Os futuros da soja na Bolsa de Chicago se recuperaram dos preços mais baixos durante a noite e ultrapassaram o limite psicológico de US$ 16,00/bu para atingir seu nível mais alto desde 2012, de acordo com informações da TF Agroeconômica. Esse fator foi apoiado por um mercado à vista apertado nos EUA e pelo posicionamento dos investidores antes do relatório do Departamento de Agricultura dos Estados Unidos (USDA) na quarta-feira.
“Os contratos do primeiro mês de julho saltaram 2,1% no dia, sendo negociados a US $ 16,21/bu no fechamento de Chicago, enquanto o mercado aguarda o primeiro relatório do Wasde, que incluirá uma previsão para 2021/22, a ser divulgado na quarta-feira. Os futuros foram alimentados pelo apertado mercado à vista dos EUA, onde a demanda permanece muito robusta e as ações devem ser relatadas em baixa no relatório de Wasde”, comenta a consultoria.
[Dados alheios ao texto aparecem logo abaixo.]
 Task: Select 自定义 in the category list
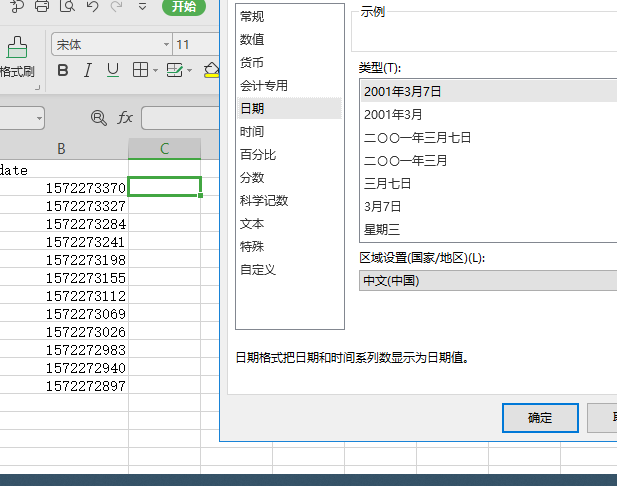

A soja também continua ganhando força com o milho, já que a China continua ativa no mercado, com exportadores privados dos EUA relatando vendas de 680.000 toneladas de milho fresco para entrega em 2021/22. “Estimativas mais baixas para a safrinha brasileira de segunda safra também continuam a impulsionar os preços do milho”, completa.
“O dólar teve novo dia de volatilidade, operando sem firmar tendência. A ata do Copom sinalizando nova alta de juros em junho, mas reforçando a visão de ajuste parcial na Selic, fez as cotações subirem mais cedo. No início da tarde, porém, a moeda americana chegou a cair e testou os R$ 5,20, refletindo a melhora do Ibovespa e fluxo externo, segundo operadores. A divisa caiu ante pares fortes, mas subiu em relação a alguns emergentes, como o México, refletindo a alta dos juros longos americanos em meio a renovadas preocupações com a inflação nos Estados Unidos”, conclui.